◆ **Written task A**
Could you revise everything from "Making a Better" down to "funnier for me." in the story reviews, putting "mashup" wherever "crossover" stands?
◆ **Written task B**
Could you carry on the story reviews past their final line?

◆ **Text segment**
⟨

A Story Not Unlike Winona
Argh! Argh! Argh! No! Don't do that! Argh! Also, this might win Most Controversial.

Making a Better Nightmare
This is how one does a good crossover. On the flipside, the three people who aren't familiar with The Nightmare Before Christmas are going to be really confused. And it gets point for creative names; even when the standard pony name is Adjective Noun, I still don't see the format being used to its full effect.

PresentPerfect
Author Interviewer
Group Admin

Since I've been reading reviews of it and keep seeing this mentioned, I feel like I need to openly state that I really liked Fluffle Puff 'talking'. She often seems borderline retarded in the videos, so finding out that she actually possesses deep insight into the world around her and is merely unable to express it helped make MCvGFP funnier for me.

3699934
groan

3700131
You weren't the only one who took it that way, but I think TD's analysis makes a crazy amount of sense. It'll be interesting to see what the author says afterward (inb4 author is TD :V)

⟩

◆ **Given material**

⟨

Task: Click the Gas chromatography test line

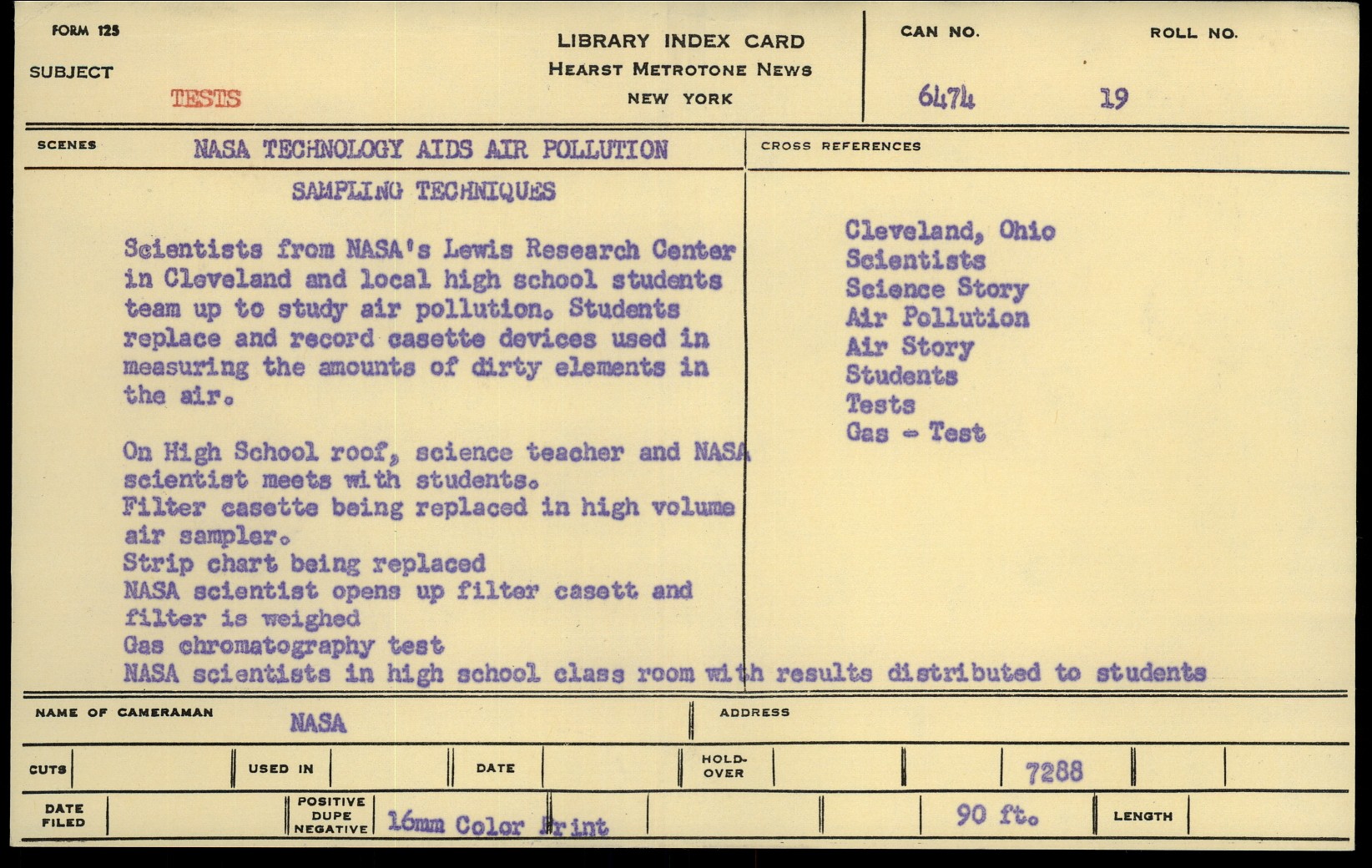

⟩

◆ **Task output A**
Making a Better Nightmare
This is how one does a good mashup. On the flipside, the three people who aren't familiar with The Nightmare Before Christmas are going to be really confused. And it gets point for creative names; even when the standard pony name is Adjective Noun, I still don't see the format being used to its full effect.

PresentPerfect
Author Interviewer
Group Admin

Since I've been reading reviews of it and keep seeing this mentioned, I feel like I need to openly state that I really liked Fluffle Puff 'talking'. She often seems borderline retarded in the videos, so finding out that she actually possesses deep insight into the world around her and is merely unable to express it helped make MCvGFP funnier for me.

◆ **Task output B**
devas
Group Contributor

I'm honestly surprised by how many people don't seem to have seen A Nightmare Before Christmas :-/ :twilightoops:

devas
Group Contributor

Reviews 6/7

[rant]

That's it, I'm officially beyond fed up with the word “Horizon”. This is getting real stupid, real fast. I know this is just a personal opinion, but for the next writeoff, maybe we should put an additional restriction on not explicitly using the prompt in the story?
For Frig's sake, one story in ten had “Horizon” in the title itself! And this is not counting the stories which are unrelated to the spirit of the prompt and try to get away with it by sticking “just over the horizon” in a random point of the story.

Honestly, so far the stories I've enjoyed the most have been those that didn't touch the prompt at all, or which touched it so lightly one almost didn't catch it on a first reading.

[/rant]

Over Horizons
Plausible, and Trixie and Flam probably deserve each other anyway. That said, I hated the prompt in the title, the prompt in Flam's fake name, and the prompt dropped in at the end. Not a completely bad story, though.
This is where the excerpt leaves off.